Rigatoni

Background

Rigatoni is a self-driving go-kart that I helped make as a part of RoboJackets, Georgia Tech's competitive robotics club, to compete in the evGrand Prix Autonomous competition. Based on a Top Kart MSTEM3 chassis, the kart has been modified to allow an onboard computer to control its systems, like the drive motor, steering wheel, and brakes, as well as to incorporate various cameras and sensors to aid the car in navigating the course.

As is RoboJackets tradition, the number of i's in the name signifies the number of iterations that the robot has undergone. Rigatoni in particular has three iterations.

In this page, I will detail my major contributions to the robot.

Brakes (Rigatonii)

Since the team starts with a manual-driven go-kart, we already have a set of hydraulic brakes to build off of. Our challenge is then to autonomous-ify the mechanism—in other words, give the computer a way to step on the brake pedal.

Development

The original iteration, Rigatoni, featured a motor-powered lever arm that would push a lever on the master cylinder, engaging the brakes. This mechanism, which I helped design, did its job, but it caused strain on the motor, as it would constantly need to be applying power to keep the brakes engaged. This actually caused a motor burnout during one of our test days.

When designing the brakes for the second iteration, Rigatonii, I took inspiration from the design of vice grips. When we tighten the screw, the clamp stays tight even if we let go. Similarly, if we can make a mechanism where the motor only needs torque to apply or release the brakes, but not to maintain a certain position, we could fix the motor strain issues.

Design

My final design is similar to that of a 3D printer z-axis. The braking motor turns a lead screw, which moves a pusher back and forth. A rod going parallel to the lead screw ensures that the pusher doesn't rotate, constraining its motion to forwards and backwards. The pusher has a rounded face where it contacts the master cylinder lever, to ensure consistent contact throughout the lever's rotation.

Results

The brakes worked very well.

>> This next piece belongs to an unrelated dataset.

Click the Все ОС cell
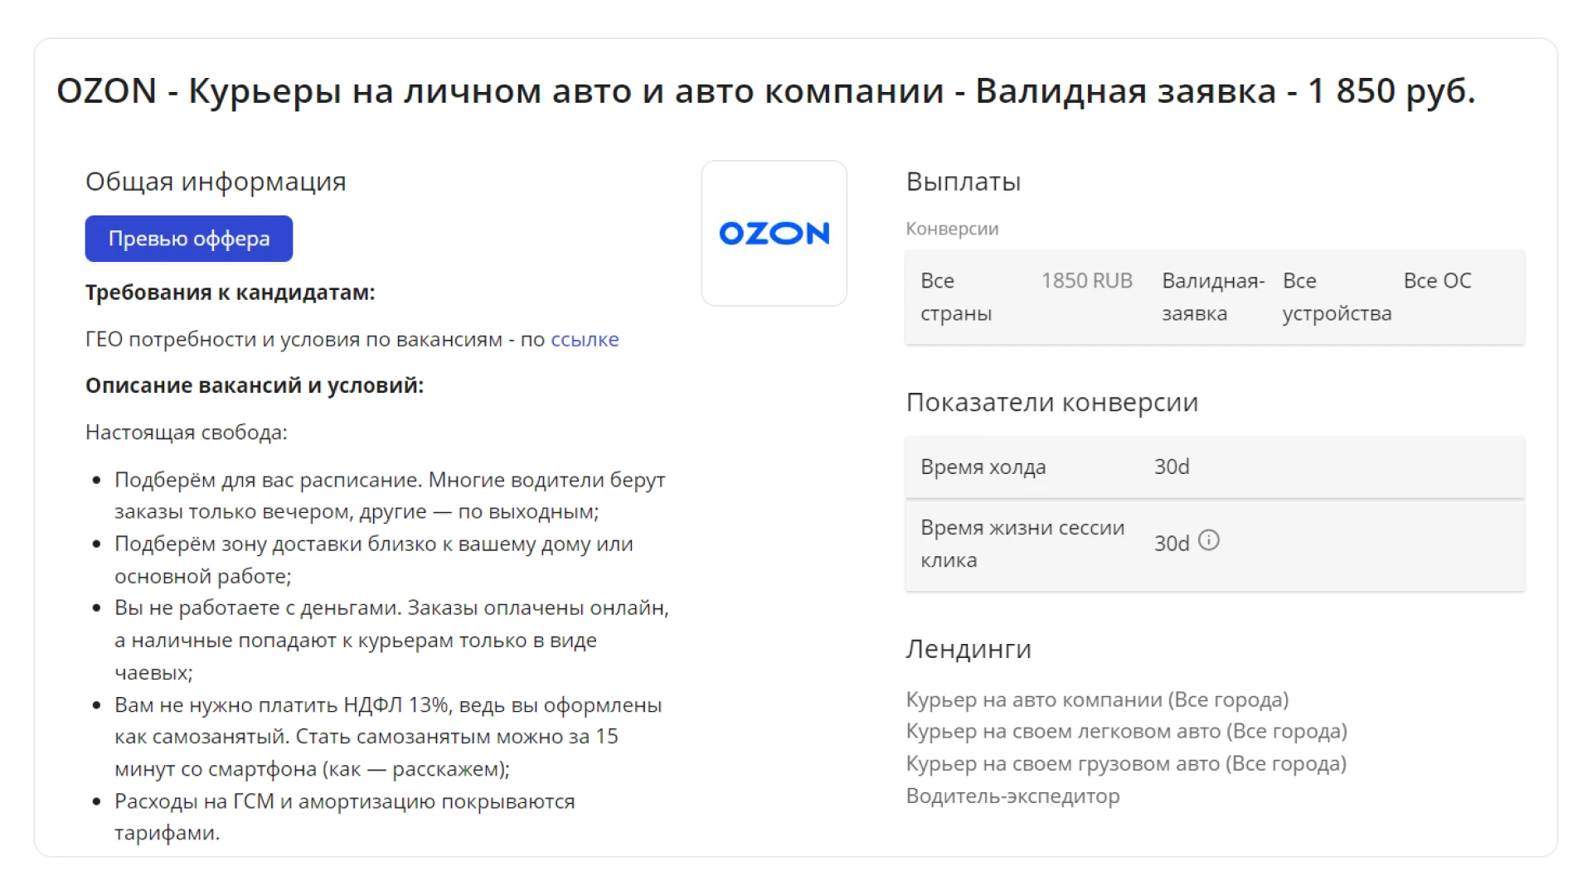Image resolution: width=1592 pixels, height=895 pixels. (x=1437, y=281)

The electrical subteam reported improved control with this mechanism over the previous iteration, due to the motor having an increased range of motion.

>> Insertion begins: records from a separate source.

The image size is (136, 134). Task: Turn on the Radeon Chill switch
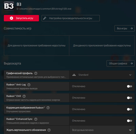[x=130, y=98]
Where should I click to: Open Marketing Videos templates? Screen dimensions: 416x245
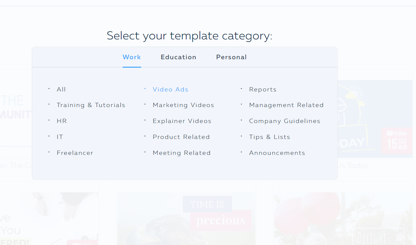click(183, 105)
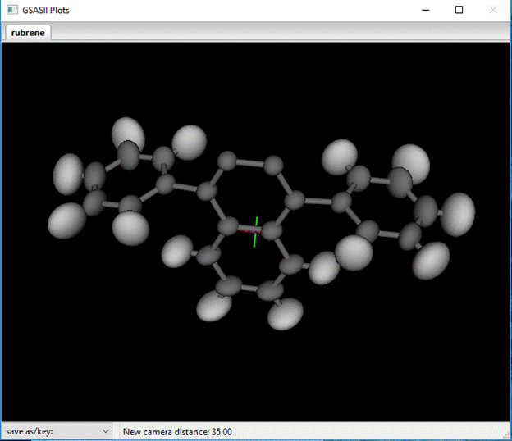Pick the gray carbon atom left of green marker
The height and width of the screenshot is (441, 512).
tap(229, 225)
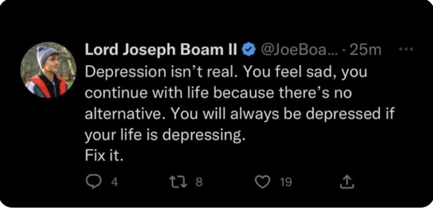Like the tweet with the heart icon
Screen dimensions: 433x208
262,183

Unfortunately though, at the evGrand Prix 2022 competition, the motor burnt out due to the mechanism not being reset before calibration, rendering the brakes inoperable for the final race.

Aero Shell (concept)

Development

The evGrand Prix competition is relatively new, with the 2022 competition being only the third time it was held. As such, teams and the race organizers are still finding their footing. However, I considered what the future of the competition would look like, once the robots are able to race around the track just as fast as human drivers. At that point, just like in actual motorsports, kart aerodynamics would play a larger role in determining the winner.

Unfortunately, we are not quite prepared for that yet, with Rigatonii currently having the aerodynamics of a semi truck (drag coefficient = 1.03).

Design

As an experiment, I considered what an aerodynamic shell around Rigatoniii could look like, sketching it over a photo of the stock MSTEM3 go-kart. I took inspiration from the design of open-wheel formula cars, adapting it to the shape of the go-kart. It's been lovingly christened by teammates as the "hammerhead manatee."

The next steps are to improve and optimize this design, by testing it in computational fluid dynamics software, and taking inspiration from similar platforms, like Formula SAE.